From 2009 through 2011, robberies of CTA passengers went up +69% (500 to 800). Many do not report being ripped off, figuring (correctly) that they’ll never see that IPhone or IPad again. However, if they are accosted at gun or knifepoint, they tend to report it, (for all the good it does.)

A second sobering statistic involved batteries on the CTA. Battery of passengers increased 15% on buses and 1% on rail in the same time period (2009-2011). But let’s be clear: the number of reported incidents on buses were about half of those reported on trains, 5,457 versus 10,759.

Q:  What is the most dangerous period of the day to travel on the CTA?

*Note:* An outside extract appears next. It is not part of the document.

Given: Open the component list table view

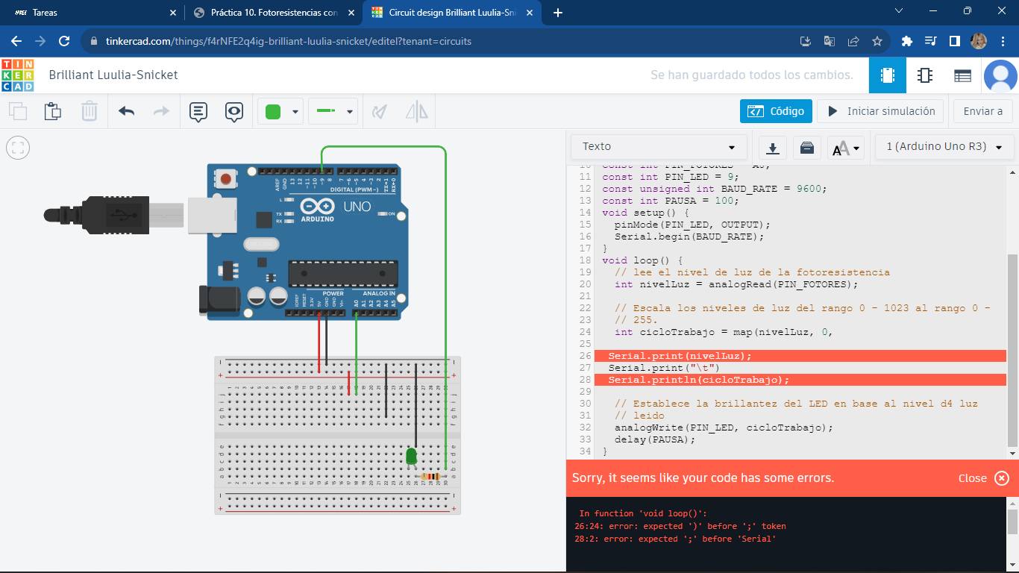Looking at the screenshot, I should pyautogui.click(x=962, y=75).
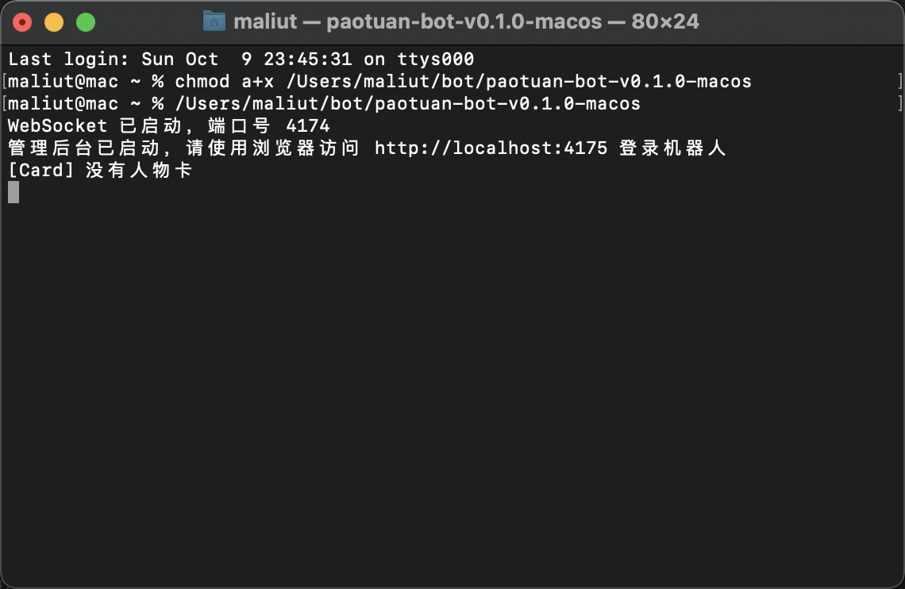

A:  Two o’clock in the morning. It’s actually pretty dangerous to get on a bus or train after dark, period. From 11 p.m. until 4 a.m., riding buses or trains hasn’t much to recommend it, in terms of safety.  Said Mike Bjordal, a 52-year-old Iowa native who manages Leona’s restaurant in Hyde Park and rides the train home to Edgewater at 3 a.m., “The Red Line late at night is dangerous as hell.”

Bjordal’s rules: (1) Always ride the first car (2) Never make eye contact (3) Take the individual seat on the car so no one sits next to you (4) Mind your own business. Of course, “minding your own business” didn’t prevent Nicholas Antunes, age 21, from being robbed and beaten on the Red Line. Nor did it prevent Jeremy Kniola, age 35, from being robbed at gunpoint on the Blue Line. Nor did it prevent Melissa Singleton, age 43, from being the victim of a pickpocket on the bus. [Pickpocketing becomes more likely at Rush Hour and the subway platforms are among the dangerous areas.]

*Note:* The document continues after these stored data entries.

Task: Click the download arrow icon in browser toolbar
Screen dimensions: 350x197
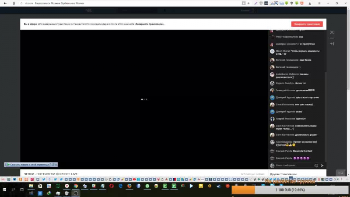Action: click(x=309, y=3)
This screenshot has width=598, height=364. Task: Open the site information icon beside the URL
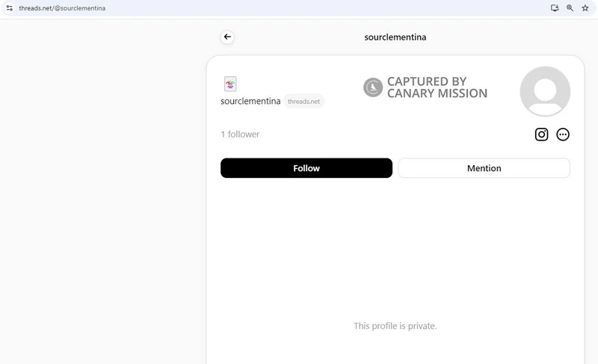(x=9, y=7)
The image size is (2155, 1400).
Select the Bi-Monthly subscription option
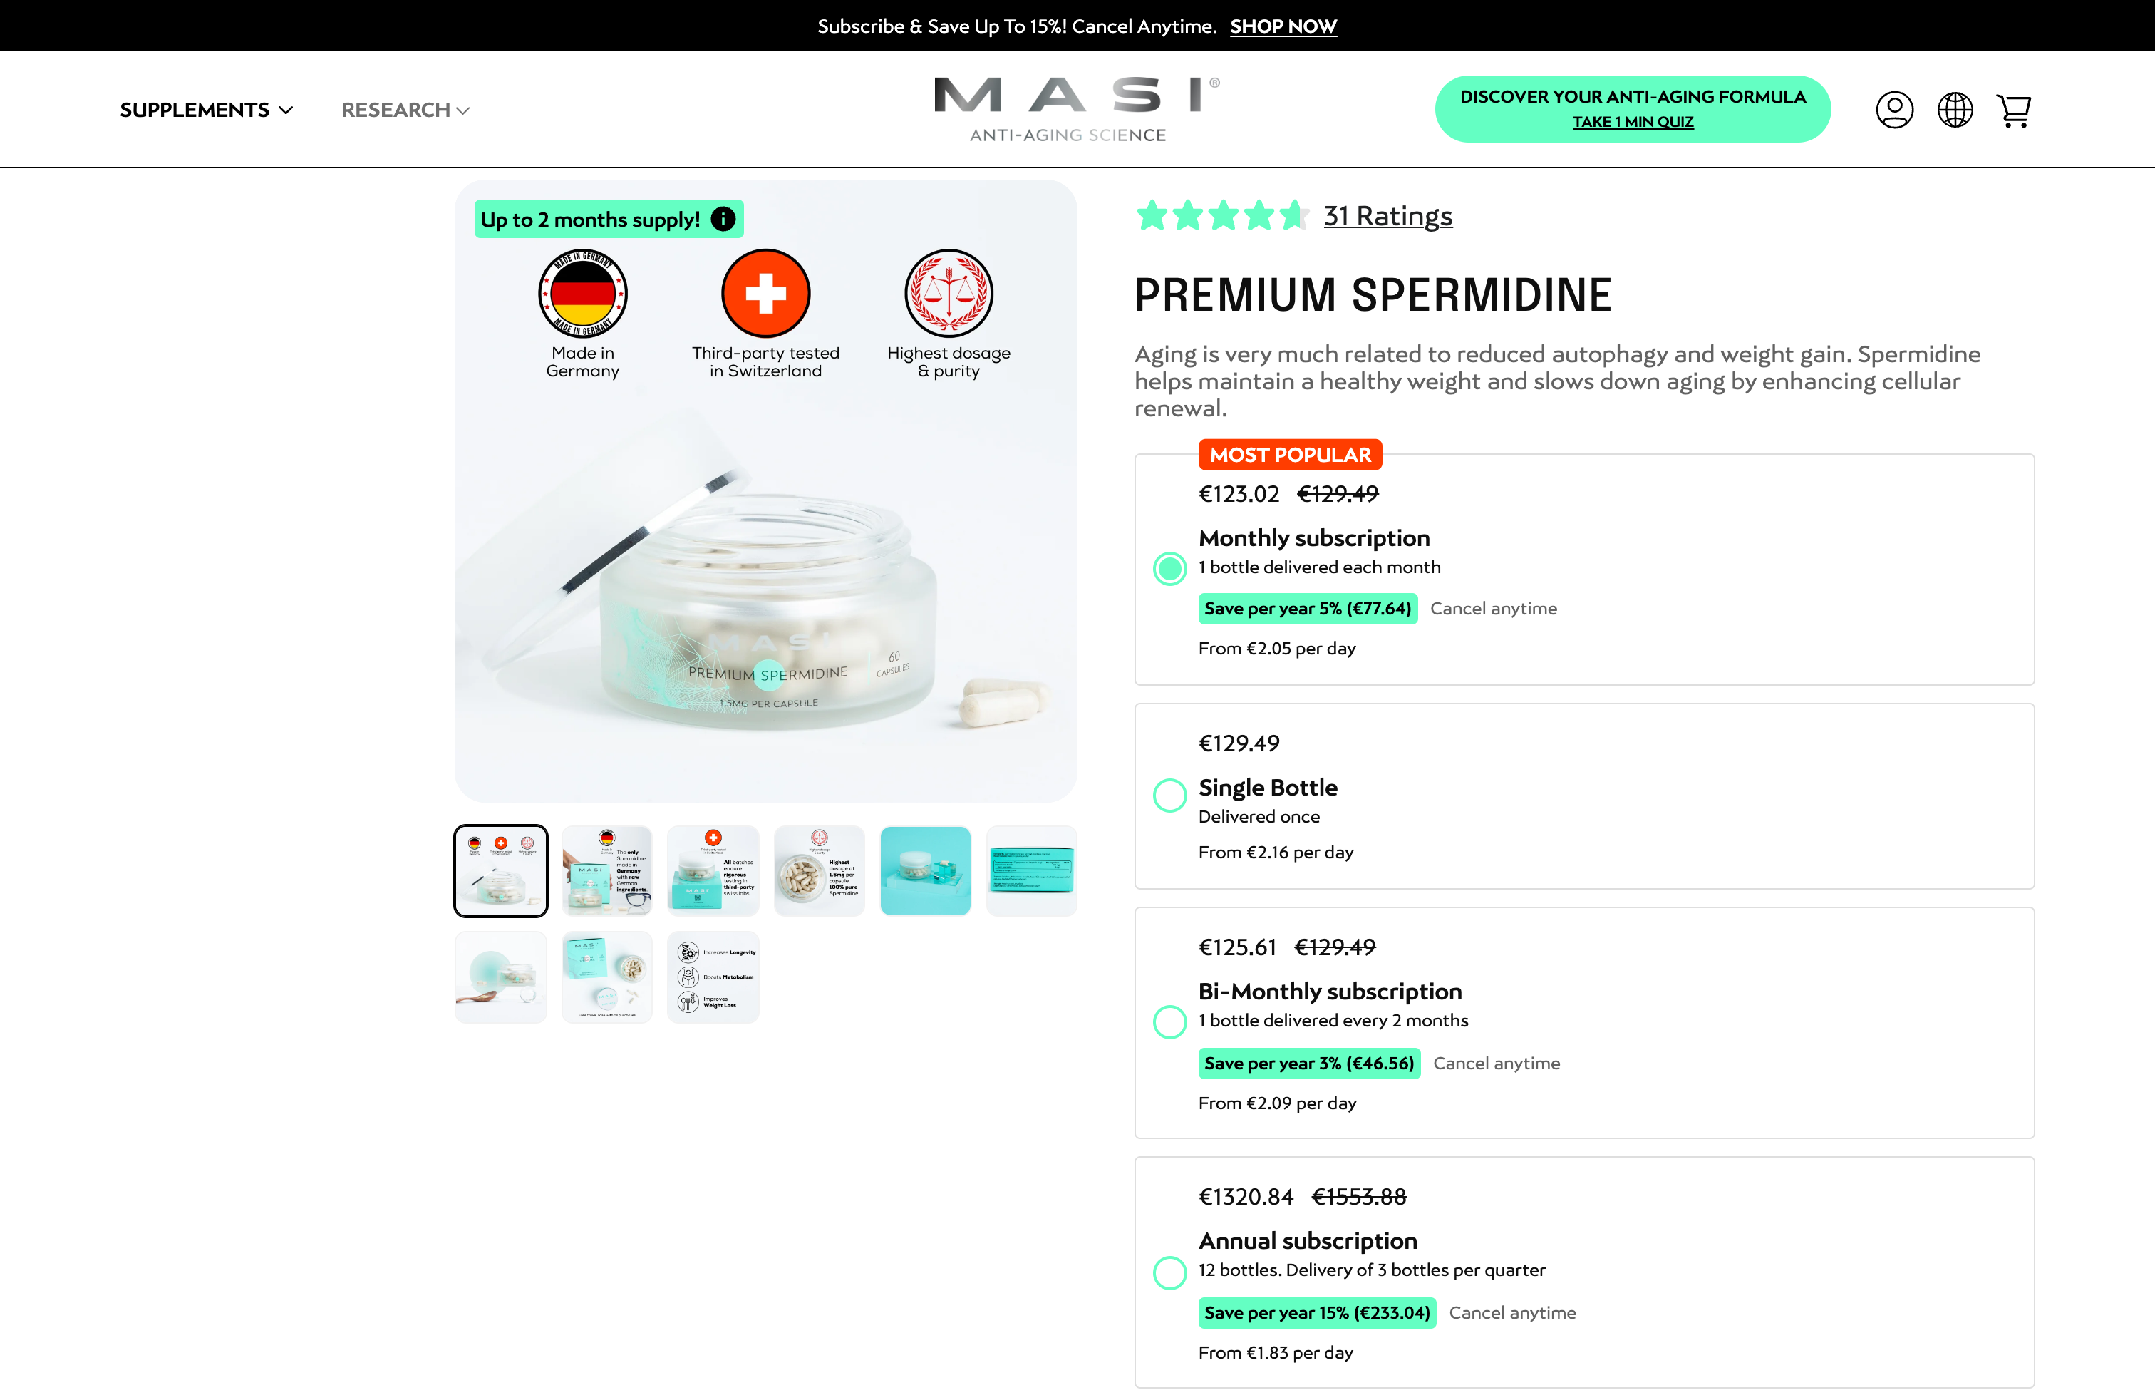click(x=1169, y=1021)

One victim, Kody Zaagman, 22, a pre-med student at Loyola who was robbed on the Green Line while returning to his Oak Park home says he no longer takes public transportation.  “I drive everywhere now.  I just don’t want to be on the train any more. It’s not worth it.”

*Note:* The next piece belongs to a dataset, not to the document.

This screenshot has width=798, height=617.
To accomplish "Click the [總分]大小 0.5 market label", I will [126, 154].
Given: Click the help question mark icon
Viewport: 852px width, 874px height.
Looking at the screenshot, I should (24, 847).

One bright spot is this: Although 5,800 crimes were reported on the CTA in 2011, the CTA provided rides to 532 million passengers. Also, robberies on the CTA for the first 5 and 1/2 months of 2012 are down 31%, batteries are down 22% for the same period, and thefts declined 14% when compared to 2011. Now, if the Chicago police can just do something about the broad-daylight muggings being reported at bus stops in the Chicago Station District (near the Museums), I’ll hang up my car keys.

And the $240 million overhaul of the 95th Street station at 43rd and Cottage, plus a 5-year renovation of the Red Line, which promises 55 mph trains and will be completed by 2014 was reported by Mary Ann Ahern of Channel 5 only a few days ago. The station services 20,000 people daily, and  is 43 years old. Despite the sobering statistics in this article, hope springs eternal and regular people who have to get to work will, no doubt, still take the bus or the ell.